It’s tough to be in Alberta these days. Oil prices already have been lower for longer than just about ever before, and the light at the end of the tunnel is a long way away. Layoffs, shutterings and investment cutbacks are the norm. We’re in the middle of earnings-reporting season and, across the board, it’s bloodshed.

Which makes Montreal Mayor Denis Coderre’s position on the Energy East Pipeline stick particularly hard in Alberta’s craw. Claiming there wasn’t enough in the pipeline project for his constituents and citing climate change and other environmental risks, Coderre says TransCanada Corp.’s plan to ship Albertan bitumen to an Irving Oil Ltd. refinery in New Brunswick (among other destinations) makes no sense. “As president of the Montreal Metropolitan Community, I made known on several occasions our position of ‘zero tolerance’ toward the environmental risks of transporting petroleum products by pipeline,” he wrote in an op-ed in The Montreal Gazette.

To begin, let’s try to have a rational conversation about risk. There are pipelines all around us operating at all times, and the vast majority fulfil their mandate without a hitch. Spills are a blight, sure, but they are rare, generally small and, for the most part, get cleaned up. Enbridge Inc.’s Michigan disaster in 2010 aside, is there any other pipeline spill in the past few years you can remember? I live in Alberta, where most of them happen. When they happen, they get lots of media attention and get cleaned up to a reasonable standard.
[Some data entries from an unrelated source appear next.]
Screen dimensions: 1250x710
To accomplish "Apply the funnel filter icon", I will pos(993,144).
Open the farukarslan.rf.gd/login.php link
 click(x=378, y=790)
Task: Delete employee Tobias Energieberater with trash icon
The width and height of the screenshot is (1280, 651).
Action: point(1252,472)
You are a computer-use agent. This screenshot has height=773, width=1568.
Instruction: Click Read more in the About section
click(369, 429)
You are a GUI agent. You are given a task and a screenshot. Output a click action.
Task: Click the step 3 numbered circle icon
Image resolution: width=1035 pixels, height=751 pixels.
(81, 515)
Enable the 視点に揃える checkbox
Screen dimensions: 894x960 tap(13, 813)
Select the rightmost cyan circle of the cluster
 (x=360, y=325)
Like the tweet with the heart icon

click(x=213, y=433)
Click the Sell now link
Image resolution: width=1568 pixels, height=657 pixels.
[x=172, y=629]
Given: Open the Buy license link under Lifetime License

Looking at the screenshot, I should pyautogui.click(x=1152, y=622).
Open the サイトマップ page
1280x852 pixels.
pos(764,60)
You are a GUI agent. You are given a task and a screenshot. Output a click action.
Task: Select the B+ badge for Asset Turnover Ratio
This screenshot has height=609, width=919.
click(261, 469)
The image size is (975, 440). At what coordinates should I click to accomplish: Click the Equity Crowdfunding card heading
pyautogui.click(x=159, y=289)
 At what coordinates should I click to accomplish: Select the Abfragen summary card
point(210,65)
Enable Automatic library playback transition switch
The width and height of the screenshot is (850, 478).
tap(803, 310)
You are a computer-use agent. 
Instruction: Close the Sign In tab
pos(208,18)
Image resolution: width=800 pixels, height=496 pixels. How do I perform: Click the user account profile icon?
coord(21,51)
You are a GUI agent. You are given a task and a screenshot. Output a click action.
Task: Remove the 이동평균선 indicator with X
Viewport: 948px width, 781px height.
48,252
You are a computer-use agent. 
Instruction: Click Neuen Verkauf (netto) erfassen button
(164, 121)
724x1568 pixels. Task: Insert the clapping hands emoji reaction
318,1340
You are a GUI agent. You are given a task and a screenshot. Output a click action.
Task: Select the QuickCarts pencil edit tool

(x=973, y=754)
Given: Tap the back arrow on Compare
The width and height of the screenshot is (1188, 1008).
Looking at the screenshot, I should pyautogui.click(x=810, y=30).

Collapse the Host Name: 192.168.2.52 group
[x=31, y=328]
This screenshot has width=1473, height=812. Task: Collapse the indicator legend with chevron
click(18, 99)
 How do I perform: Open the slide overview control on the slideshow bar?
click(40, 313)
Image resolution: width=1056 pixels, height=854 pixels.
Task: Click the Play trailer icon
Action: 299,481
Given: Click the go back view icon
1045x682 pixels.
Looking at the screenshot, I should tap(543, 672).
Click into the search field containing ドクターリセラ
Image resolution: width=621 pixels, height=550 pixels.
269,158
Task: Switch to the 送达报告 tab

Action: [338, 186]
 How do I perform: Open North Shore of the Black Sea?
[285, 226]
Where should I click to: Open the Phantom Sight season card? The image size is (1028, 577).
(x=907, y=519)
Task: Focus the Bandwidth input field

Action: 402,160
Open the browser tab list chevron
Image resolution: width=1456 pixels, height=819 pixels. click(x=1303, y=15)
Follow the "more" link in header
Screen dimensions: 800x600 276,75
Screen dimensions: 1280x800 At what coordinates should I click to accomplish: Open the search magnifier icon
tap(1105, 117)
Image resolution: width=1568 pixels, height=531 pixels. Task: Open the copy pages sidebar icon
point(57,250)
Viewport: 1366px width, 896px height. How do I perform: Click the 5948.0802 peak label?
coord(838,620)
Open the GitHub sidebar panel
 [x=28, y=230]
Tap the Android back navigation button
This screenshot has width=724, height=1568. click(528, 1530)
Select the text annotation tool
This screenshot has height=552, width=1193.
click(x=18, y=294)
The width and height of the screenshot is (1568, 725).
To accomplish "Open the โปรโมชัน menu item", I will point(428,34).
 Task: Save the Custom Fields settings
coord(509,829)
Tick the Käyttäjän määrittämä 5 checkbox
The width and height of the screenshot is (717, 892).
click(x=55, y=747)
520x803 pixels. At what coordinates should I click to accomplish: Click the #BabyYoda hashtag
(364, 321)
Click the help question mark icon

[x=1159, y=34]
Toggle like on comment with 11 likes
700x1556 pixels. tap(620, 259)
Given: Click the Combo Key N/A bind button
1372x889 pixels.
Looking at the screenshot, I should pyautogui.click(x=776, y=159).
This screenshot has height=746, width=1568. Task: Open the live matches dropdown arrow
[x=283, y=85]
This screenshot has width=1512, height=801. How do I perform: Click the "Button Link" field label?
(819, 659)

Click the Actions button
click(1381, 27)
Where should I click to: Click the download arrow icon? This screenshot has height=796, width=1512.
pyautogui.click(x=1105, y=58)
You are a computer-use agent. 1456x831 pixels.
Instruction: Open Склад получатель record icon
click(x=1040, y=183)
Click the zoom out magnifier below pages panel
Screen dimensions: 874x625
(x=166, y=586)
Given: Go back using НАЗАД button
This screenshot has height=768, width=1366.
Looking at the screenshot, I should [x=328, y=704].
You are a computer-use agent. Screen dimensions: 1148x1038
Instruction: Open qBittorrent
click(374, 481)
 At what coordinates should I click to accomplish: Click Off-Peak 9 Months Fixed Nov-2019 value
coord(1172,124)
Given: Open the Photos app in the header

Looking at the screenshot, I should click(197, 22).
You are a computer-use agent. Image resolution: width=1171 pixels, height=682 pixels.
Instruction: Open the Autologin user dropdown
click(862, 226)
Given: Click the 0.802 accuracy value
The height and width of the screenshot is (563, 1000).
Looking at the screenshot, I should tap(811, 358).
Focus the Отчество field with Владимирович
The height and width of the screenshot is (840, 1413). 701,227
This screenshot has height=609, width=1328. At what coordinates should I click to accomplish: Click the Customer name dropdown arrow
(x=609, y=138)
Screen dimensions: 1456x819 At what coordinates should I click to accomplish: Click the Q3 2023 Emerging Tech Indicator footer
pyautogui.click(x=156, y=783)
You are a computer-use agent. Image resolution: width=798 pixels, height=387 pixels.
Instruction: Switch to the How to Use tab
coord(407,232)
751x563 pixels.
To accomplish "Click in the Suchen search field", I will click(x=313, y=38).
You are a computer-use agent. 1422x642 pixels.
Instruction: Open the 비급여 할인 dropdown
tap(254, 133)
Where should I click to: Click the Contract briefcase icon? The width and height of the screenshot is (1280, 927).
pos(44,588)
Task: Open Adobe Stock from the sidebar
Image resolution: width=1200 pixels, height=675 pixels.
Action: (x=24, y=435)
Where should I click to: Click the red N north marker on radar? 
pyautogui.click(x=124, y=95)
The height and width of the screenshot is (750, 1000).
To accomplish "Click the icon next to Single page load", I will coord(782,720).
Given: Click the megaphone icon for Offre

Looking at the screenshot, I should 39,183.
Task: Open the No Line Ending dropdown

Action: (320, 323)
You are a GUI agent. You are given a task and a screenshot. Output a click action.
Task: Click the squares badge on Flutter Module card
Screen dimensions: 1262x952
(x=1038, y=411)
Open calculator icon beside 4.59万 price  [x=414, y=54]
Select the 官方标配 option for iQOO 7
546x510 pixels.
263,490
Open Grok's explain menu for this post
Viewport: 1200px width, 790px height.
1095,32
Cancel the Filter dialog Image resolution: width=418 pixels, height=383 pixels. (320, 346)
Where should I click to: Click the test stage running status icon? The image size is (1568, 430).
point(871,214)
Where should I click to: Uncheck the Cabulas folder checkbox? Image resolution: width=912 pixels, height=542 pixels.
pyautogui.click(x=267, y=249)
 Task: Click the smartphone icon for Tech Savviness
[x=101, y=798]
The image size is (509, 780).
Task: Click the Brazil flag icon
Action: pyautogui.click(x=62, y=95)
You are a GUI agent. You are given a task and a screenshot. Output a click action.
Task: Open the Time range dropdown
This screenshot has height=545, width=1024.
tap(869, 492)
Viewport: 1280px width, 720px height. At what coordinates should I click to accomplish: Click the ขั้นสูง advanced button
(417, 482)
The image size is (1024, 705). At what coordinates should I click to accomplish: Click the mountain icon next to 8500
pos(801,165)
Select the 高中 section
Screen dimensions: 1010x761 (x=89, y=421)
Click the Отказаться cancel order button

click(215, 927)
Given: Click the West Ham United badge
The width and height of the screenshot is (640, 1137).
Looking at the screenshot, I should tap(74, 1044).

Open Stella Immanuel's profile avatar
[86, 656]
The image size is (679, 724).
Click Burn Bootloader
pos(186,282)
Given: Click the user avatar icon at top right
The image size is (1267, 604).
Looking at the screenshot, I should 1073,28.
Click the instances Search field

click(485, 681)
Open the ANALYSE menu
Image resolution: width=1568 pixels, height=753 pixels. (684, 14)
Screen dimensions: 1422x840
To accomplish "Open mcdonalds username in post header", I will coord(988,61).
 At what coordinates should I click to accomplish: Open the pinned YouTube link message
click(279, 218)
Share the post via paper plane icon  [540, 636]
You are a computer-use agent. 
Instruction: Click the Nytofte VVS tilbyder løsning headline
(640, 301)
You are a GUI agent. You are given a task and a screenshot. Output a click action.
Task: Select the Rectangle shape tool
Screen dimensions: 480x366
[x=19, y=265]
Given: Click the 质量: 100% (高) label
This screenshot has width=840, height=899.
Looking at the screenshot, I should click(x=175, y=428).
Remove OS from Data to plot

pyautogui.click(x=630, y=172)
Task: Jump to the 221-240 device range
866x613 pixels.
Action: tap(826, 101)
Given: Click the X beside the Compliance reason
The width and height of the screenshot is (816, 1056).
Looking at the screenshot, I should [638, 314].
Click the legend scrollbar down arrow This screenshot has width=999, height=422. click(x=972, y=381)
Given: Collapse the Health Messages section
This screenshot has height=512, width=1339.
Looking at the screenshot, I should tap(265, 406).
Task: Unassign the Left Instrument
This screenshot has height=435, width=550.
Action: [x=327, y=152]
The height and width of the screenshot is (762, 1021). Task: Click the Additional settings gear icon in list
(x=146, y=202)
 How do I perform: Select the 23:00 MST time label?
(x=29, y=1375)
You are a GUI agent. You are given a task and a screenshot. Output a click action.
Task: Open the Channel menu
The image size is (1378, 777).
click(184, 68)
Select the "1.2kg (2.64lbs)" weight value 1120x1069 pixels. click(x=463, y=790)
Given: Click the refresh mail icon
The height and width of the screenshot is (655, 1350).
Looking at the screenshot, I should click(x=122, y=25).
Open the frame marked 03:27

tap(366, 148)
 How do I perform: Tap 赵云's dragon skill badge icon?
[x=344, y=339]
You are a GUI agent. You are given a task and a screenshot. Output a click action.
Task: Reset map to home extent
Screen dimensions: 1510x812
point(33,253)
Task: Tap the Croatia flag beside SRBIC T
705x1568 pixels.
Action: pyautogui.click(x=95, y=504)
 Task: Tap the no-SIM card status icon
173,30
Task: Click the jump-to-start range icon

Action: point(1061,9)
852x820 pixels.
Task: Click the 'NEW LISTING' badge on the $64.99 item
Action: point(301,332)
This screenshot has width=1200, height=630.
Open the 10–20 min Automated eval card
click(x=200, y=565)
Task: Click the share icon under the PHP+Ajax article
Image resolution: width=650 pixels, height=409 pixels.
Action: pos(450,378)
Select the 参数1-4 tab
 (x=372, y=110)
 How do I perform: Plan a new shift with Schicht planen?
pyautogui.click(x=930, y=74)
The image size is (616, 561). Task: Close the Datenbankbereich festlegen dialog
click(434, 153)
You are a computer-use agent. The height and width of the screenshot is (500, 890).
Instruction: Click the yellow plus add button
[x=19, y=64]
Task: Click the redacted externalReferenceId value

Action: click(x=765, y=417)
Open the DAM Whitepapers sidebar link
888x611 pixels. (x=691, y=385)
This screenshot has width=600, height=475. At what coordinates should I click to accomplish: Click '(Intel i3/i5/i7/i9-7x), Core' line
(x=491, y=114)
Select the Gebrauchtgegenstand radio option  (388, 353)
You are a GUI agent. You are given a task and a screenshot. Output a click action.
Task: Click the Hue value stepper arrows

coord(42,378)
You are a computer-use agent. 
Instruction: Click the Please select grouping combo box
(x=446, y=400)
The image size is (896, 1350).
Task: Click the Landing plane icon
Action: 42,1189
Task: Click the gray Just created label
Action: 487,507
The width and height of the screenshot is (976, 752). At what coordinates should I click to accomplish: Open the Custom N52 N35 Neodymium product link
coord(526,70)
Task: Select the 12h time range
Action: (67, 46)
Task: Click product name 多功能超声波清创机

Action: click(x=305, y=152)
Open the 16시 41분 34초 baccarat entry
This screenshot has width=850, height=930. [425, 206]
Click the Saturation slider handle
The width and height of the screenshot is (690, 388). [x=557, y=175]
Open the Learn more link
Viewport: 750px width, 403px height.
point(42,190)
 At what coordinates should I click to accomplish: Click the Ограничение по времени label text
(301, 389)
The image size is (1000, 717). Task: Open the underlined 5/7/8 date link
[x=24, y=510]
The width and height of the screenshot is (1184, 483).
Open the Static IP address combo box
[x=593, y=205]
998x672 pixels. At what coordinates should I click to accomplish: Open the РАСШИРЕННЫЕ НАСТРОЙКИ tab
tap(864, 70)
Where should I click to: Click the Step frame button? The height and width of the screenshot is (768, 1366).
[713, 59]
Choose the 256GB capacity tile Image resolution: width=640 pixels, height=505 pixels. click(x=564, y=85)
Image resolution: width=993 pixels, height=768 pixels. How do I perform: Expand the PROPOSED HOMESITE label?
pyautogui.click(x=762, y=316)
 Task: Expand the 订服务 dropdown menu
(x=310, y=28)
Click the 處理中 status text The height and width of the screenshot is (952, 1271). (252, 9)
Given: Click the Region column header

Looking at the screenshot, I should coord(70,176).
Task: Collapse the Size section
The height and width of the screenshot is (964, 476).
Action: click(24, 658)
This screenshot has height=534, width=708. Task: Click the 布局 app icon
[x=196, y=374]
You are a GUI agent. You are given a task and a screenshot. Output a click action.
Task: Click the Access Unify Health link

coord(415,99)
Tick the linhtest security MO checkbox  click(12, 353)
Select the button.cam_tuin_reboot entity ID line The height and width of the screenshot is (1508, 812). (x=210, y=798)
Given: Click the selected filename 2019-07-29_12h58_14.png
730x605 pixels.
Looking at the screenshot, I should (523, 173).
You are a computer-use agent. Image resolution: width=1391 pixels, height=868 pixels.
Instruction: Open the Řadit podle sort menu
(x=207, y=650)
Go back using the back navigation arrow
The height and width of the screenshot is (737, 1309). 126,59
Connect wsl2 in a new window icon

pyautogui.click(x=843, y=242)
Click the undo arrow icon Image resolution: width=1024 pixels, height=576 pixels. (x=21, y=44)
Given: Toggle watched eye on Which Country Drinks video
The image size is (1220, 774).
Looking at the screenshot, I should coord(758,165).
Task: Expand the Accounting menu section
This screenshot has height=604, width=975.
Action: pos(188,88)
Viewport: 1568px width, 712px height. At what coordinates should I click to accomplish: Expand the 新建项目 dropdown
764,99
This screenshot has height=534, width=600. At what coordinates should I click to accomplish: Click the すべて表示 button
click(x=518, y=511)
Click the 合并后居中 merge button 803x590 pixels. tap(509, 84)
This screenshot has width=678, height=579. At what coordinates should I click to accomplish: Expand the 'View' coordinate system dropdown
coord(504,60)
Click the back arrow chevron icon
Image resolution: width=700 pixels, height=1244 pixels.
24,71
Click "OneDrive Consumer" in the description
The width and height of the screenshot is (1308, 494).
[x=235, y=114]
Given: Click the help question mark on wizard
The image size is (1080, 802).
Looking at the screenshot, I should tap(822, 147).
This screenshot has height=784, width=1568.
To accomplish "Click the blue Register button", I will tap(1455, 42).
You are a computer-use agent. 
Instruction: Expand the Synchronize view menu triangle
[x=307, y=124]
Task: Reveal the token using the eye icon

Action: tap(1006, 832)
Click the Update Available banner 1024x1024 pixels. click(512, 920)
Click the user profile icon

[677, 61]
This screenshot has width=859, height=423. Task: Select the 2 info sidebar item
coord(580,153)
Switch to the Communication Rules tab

And I think it’s fair to say that the new pipeline through Quebec – in particular, in and around Montreal – will be one of the finest ever built. TransCanada is only too aware of the bad press any spill in Quebec would get. It’s the last thing the company – or anyone in the industry – needs.

Second, don’t bring climate change into this debate. Alberta recently announced a world-leading climate change plan that includes a broadly based carbon tax and the phasing out of coal-fired power by 2030. These are real, effective commitments from Alberta, and we can only hope other jurisdictions will be as progressive.

The additional greenhouse gases (GHG) resulting from Energy East, by comparison, are miniscule. We all know that the vast majority of GHG emissions happen when the fuel is burned, which brings us to demand.

Oil is a global commodity: did you hear about the oil tanker that was recently contracted to carry a load of Saudi Arabian oil to Irving Oil’s refinery in Saint John, New Brunswick? Yes, that Saudi Arabia, the one with the appalling human rights record. And, yes, that Irving Oil refinery.

Alberta sits on one of the world’s most important sources of oil, and the world is going to be demanding oil for a while yet. Squeezing this province’s output by shutting down Energy East will not dent climate change. The oil will still flow to the demand – places such as Montreal and Toronto and New York.

On the other side of the debate, TransCanada is asking for a ribbon-thin right of way that is mostly established already. The risk/reward scale tips too far in favour of building Energy East. Alberta would get a better price for its resource, more money would flow into federal and provincial coffers, Irving Oil wouldn’t have to import oil from Saudi Arabia and Alberta would become a better place to invest.

Let’s not let this opportunity slide.